__SHORT EXERCISE__: Rewrite the listing below so that each "Where should I click to" becomes "Where do I click to", leaving everything else as it is.

* Start *

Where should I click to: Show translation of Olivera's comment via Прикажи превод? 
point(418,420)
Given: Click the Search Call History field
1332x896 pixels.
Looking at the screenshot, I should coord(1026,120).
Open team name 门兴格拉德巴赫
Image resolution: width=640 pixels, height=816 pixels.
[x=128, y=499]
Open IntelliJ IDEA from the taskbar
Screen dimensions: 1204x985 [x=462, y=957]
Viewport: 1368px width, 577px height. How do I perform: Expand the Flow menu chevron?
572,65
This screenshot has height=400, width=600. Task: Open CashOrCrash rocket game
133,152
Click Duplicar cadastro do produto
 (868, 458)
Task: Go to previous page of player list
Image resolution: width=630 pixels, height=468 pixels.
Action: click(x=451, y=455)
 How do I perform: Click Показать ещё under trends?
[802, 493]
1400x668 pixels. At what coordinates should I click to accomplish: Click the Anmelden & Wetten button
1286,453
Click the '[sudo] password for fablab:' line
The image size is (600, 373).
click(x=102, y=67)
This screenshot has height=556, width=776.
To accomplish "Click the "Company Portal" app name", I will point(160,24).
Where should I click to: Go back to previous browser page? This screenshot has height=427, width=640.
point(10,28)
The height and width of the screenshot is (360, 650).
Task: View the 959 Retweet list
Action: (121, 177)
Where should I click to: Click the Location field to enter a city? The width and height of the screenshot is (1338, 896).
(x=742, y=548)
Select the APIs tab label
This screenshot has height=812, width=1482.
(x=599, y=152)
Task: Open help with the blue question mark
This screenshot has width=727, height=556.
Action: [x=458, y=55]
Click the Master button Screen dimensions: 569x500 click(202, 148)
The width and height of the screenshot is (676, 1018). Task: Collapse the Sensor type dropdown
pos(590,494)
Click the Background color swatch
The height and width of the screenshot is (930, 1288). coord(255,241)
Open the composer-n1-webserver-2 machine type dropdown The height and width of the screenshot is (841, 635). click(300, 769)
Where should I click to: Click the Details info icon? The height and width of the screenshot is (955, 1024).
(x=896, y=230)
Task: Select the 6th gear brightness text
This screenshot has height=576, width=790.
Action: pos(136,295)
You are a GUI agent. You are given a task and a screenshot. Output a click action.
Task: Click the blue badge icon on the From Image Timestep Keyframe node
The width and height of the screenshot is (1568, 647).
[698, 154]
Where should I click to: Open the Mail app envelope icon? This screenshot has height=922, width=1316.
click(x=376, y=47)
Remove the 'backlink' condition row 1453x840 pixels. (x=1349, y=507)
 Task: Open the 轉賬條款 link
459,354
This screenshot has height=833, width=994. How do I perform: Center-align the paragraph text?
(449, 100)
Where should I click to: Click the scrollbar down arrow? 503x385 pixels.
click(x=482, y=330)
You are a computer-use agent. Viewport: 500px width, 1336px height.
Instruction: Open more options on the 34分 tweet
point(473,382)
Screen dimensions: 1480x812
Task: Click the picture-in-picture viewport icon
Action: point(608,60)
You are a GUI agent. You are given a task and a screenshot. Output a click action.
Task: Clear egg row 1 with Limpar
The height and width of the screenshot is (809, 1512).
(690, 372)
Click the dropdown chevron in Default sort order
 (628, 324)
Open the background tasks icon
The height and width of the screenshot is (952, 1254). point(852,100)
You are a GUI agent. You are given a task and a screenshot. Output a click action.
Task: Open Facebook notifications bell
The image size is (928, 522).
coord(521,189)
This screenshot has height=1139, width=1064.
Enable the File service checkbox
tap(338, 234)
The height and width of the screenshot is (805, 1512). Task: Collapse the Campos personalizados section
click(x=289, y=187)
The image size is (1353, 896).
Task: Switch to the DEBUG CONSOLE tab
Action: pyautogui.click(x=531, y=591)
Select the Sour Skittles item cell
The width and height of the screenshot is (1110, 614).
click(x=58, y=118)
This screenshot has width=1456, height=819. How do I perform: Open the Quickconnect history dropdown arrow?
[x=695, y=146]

* End *

__REPLY__:
Where do I click to: Show translation of Olivera's comment via Прикажи превод? 
point(418,420)
Given: Click the Search Call History field
1332x896 pixels.
Looking at the screenshot, I should coord(1026,120).
Open team name 门兴格拉德巴赫
Image resolution: width=640 pixels, height=816 pixels.
[x=128, y=499]
Open IntelliJ IDEA from the taskbar
Screen dimensions: 1204x985 [x=462, y=957]
Viewport: 1368px width, 577px height. How do I perform: Expand the Flow menu chevron?
572,65
This screenshot has height=400, width=600. Task: Open CashOrCrash rocket game
133,152
Click Duplicar cadastro do produto
 (868, 458)
Task: Go to previous page of player list
Image resolution: width=630 pixels, height=468 pixels.
Action: click(x=451, y=455)
 How do I perform: Click Показать ещё under trends?
[802, 493]
1400x668 pixels. At what coordinates should I click to accomplish: Click the Anmelden & Wetten button
1286,453
Click the '[sudo] password for fablab:' line
The image size is (600, 373).
click(x=102, y=67)
This screenshot has height=556, width=776.
To accomplish "Click the "Company Portal" app name", I will point(160,24).
Where do I click to: Go back to previous browser page? This screenshot has height=427, width=640.
point(10,28)
The height and width of the screenshot is (360, 650).
Task: View the 959 Retweet list
Action: (121, 177)
Where do I click to: Click the Location field to enter a city? The width and height of the screenshot is (1338, 896).
(x=742, y=548)
Select the APIs tab label
This screenshot has height=812, width=1482.
(x=599, y=152)
Task: Open help with the blue question mark
This screenshot has width=727, height=556.
Action: [x=458, y=55]
Click the Master button Screen dimensions: 569x500 click(202, 148)
The width and height of the screenshot is (676, 1018). Task: Collapse the Sensor type dropdown
pos(590,494)
Click the Background color swatch
The height and width of the screenshot is (930, 1288). coord(255,241)
Open the composer-n1-webserver-2 machine type dropdown The height and width of the screenshot is (841, 635). click(300, 769)
Where do I click to: Click the Details info icon? The height and width of the screenshot is (955, 1024).
(x=896, y=230)
Task: Select the 6th gear brightness text
This screenshot has height=576, width=790.
Action: pos(136,295)
You are a GUI agent. You are given a task and a screenshot. Output a click action.
Task: Click the blue badge icon on the From Image Timestep Keyframe node
The width and height of the screenshot is (1568, 647).
[698, 154]
Where do I click to: Open the Mail app envelope icon? This screenshot has height=922, width=1316.
click(x=376, y=47)
Remove the 'backlink' condition row 1453x840 pixels. (x=1349, y=507)
 Task: Open the 轉賬條款 link
459,354
This screenshot has height=833, width=994. How do I perform: Center-align the paragraph text?
(449, 100)
Where do I click to: Click the scrollbar down arrow? 503x385 pixels.
click(x=482, y=330)
You are a computer-use agent. Viewport: 500px width, 1336px height.
Instruction: Open more options on the 34分 tweet
point(473,382)
Screen dimensions: 1480x812
Task: Click the picture-in-picture viewport icon
Action: point(608,60)
You are a GUI agent. You are given a task and a screenshot. Output a click action.
Task: Clear egg row 1 with Limpar
The height and width of the screenshot is (809, 1512).
(690, 372)
Click the dropdown chevron in Default sort order
 (628, 324)
Open the background tasks icon
The height and width of the screenshot is (952, 1254). point(852,100)
You are a GUI agent. You are given a task and a screenshot. Output a click action.
Task: Open Facebook notifications bell
The image size is (928, 522).
coord(521,189)
This screenshot has height=1139, width=1064.
Enable the File service checkbox
tap(338, 234)
The height and width of the screenshot is (805, 1512). Task: Collapse the Campos personalizados section
click(x=289, y=187)
The image size is (1353, 896).
Task: Switch to the DEBUG CONSOLE tab
Action: pyautogui.click(x=531, y=591)
Select the Sour Skittles item cell
The width and height of the screenshot is (1110, 614).
click(x=58, y=118)
This screenshot has width=1456, height=819. How do I perform: Open the Quickconnect history dropdown arrow?
[x=695, y=146]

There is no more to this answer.